• _Teks sumber_
-=-=-=-=-
Kapan terakhir Anda mengunjungi sebuah galeri? Anda lebih senang mengunjungi pameran lukisan, patung, fotografi, craft, atau seni grafis? Apa yang mendorong Anda datang ke sana? Siapa seniman favorit Anda? Bersama siapa biasanya Anda ke sana? Berapa lama biasanya Anda dapat menghabiskan waktu di galeri tersebut? Apa saja yang Anda lakukan di sana? Apakah Anda menggali informasi dan berdiskusi dengan kuratornya? Atau sekadar membunuh waktu luang dan berfoto-foto bersama keluarga? Apakah biasanya Anda berminat membeli karya seni yang dipamerkan? Perasaan apa yang biasanya menyertai langkah pulang Anda?
Tentu sejumlah
pertanyaan menarik di atas akan selalu menantang kita sebagai penikmat atau
pemerhati seni. Atas dasar apa kita bisa mencintai sebuah karya seni? Jangan-jangan,
kita bukanlah tipe orang yang bisa menikmati sajian seni apalagi menjadi
pemerhati. Jangan-jangan, kita ke sana hanya life style. Sejujurnya,
kita tidak punya kesadaran untuk memasuki wilayah seni sebagai cara memaknai hidup.
Tetapi, siapa pun kita, kita tetap berhak hadir di sana karena memang galeri
tidak didirikan hanya untuk seniman, budayawan, atau mereka yang mengerti
tentang seni.
-=-=-=-=-
• _Tugas yang diberikan 1_
Ringkas teks sumber tentang kunjungan ke galeri dalam dua kalimat.
-=-=-=-=-
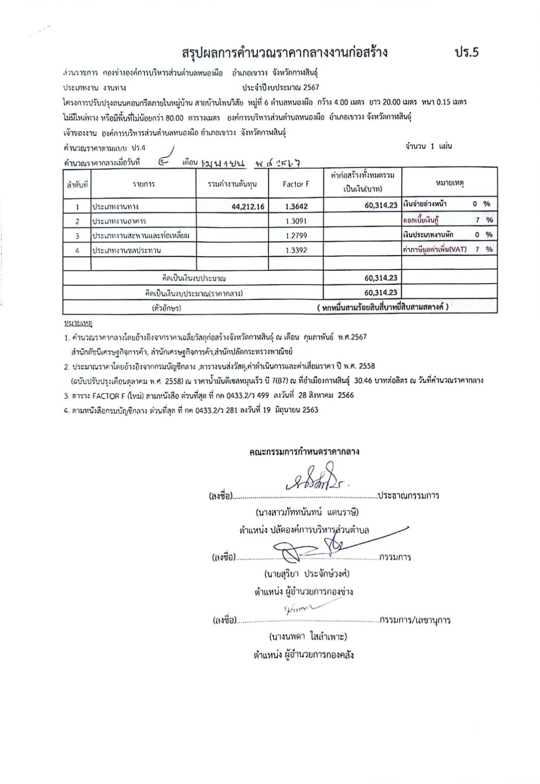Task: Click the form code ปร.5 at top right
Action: point(467,52)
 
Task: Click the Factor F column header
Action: point(296,184)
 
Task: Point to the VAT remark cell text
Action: point(434,249)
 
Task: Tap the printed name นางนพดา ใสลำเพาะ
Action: point(308,636)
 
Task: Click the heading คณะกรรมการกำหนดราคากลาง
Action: point(304,451)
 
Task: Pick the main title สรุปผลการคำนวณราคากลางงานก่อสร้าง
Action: point(285,52)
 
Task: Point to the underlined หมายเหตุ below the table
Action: point(74,323)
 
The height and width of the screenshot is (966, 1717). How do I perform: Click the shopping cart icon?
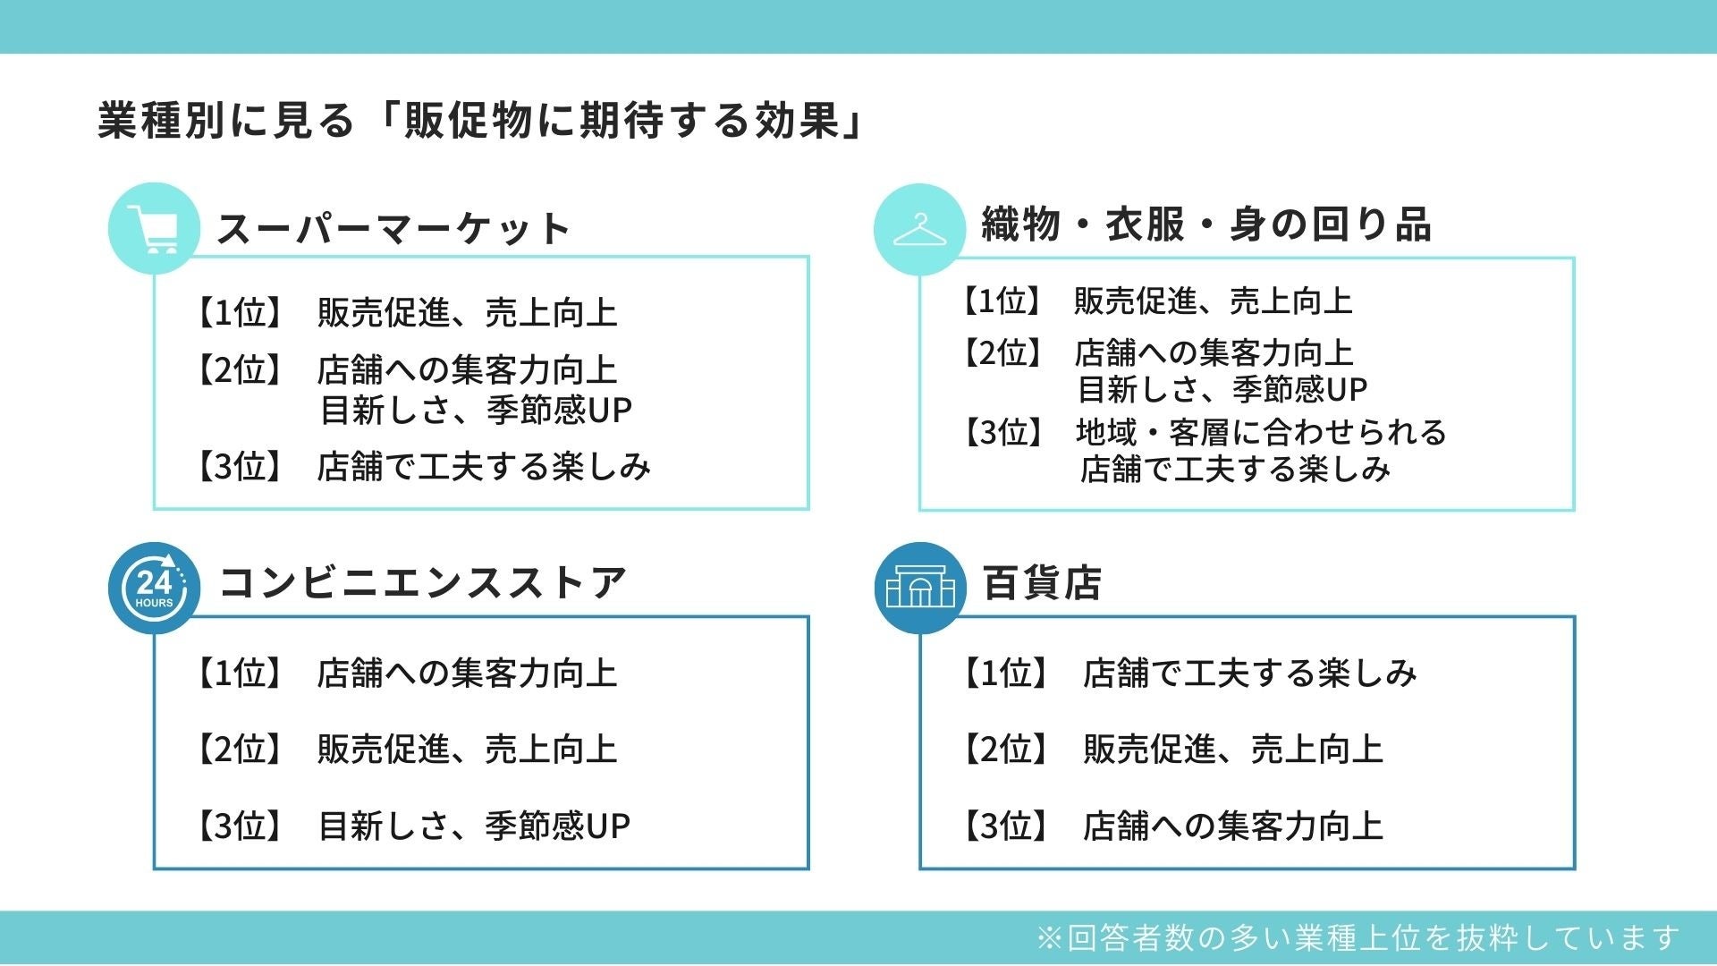click(x=153, y=229)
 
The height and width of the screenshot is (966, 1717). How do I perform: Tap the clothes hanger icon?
click(x=919, y=229)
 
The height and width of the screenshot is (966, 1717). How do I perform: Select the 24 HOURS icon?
click(x=154, y=588)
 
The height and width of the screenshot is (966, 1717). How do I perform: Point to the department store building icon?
click(x=920, y=588)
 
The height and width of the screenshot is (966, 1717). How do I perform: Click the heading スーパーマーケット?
click(x=393, y=229)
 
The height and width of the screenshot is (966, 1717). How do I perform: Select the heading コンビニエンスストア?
click(x=422, y=583)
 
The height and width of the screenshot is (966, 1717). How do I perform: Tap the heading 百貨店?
click(x=1042, y=583)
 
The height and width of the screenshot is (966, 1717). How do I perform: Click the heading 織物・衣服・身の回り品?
click(x=1205, y=225)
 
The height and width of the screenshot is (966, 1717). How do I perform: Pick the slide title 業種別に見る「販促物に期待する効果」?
click(x=481, y=121)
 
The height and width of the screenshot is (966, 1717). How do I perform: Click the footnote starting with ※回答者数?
click(x=1358, y=937)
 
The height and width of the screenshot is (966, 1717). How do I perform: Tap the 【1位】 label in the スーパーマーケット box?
click(x=238, y=313)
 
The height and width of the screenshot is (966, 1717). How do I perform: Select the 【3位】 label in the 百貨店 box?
click(x=1003, y=826)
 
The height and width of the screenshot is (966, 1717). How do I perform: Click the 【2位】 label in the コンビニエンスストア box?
click(x=238, y=750)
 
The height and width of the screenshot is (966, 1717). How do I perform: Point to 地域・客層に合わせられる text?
click(x=1261, y=433)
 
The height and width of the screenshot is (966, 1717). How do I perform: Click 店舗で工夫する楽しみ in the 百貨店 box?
click(x=1249, y=674)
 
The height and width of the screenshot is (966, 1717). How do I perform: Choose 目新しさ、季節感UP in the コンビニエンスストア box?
click(x=474, y=826)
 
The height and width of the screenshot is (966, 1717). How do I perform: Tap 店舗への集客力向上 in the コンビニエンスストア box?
click(x=467, y=674)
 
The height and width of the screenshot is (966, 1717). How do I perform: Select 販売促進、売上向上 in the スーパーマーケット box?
click(x=467, y=313)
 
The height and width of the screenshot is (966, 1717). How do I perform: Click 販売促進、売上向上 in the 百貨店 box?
click(x=1232, y=750)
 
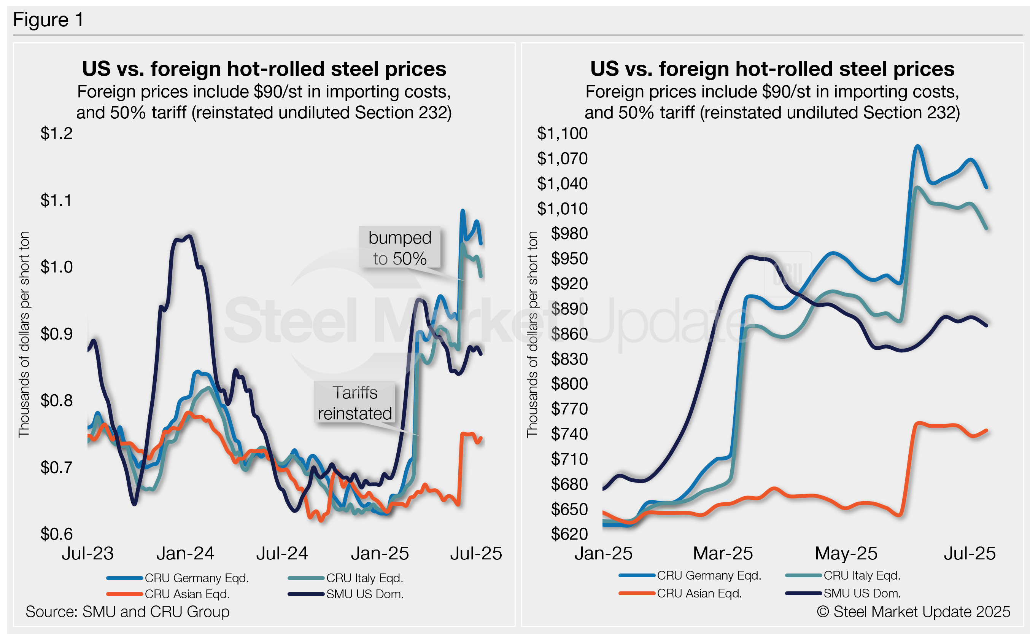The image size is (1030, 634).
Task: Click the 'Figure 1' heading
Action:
-=-=-=-=-
• _Tugas yang diberikan 2_
Cetak ulang tanpa perubahan baris-baris catatan mulai dari baris yang memuat "販売促進、売上向上 in the 百貨店 box?" sampai akhir catatan, kedua ujungnya ikut disertakan. Jangan sertakan gambar dalam jawaban.

• _Jawaban akhir 1_
Teks sumber dibuka dengan serangkaian pertanyaan tentang kunjungan ke galeri, mulai dari jenis pameran yang disukai, alasan datang, teman berkunjung, dan lama waktu di sana hingga minat membeli karya serta perasaan saat pulang. Pertanyaan-pertanyaan itu disebut menantang kita sebagai penikmat atau pemerhati seni, bahkan bisa jadi kita datang hanya karena gaya hidup, tetapi siapa pun tetap berhak hadir karena galeri tidak didirikan hanya untuk seniman, budayawan, atau mereka yang mengerti seni.

• _Jawaban akhir 2_
The height and width of the screenshot is (966, 1717). How do I perform: Click 販売促進、売上向上 in the 百貨店 box?
click(x=1232, y=750)
 
The image size is (1030, 634).
Task: Click the 'Figure 1' heading
Action:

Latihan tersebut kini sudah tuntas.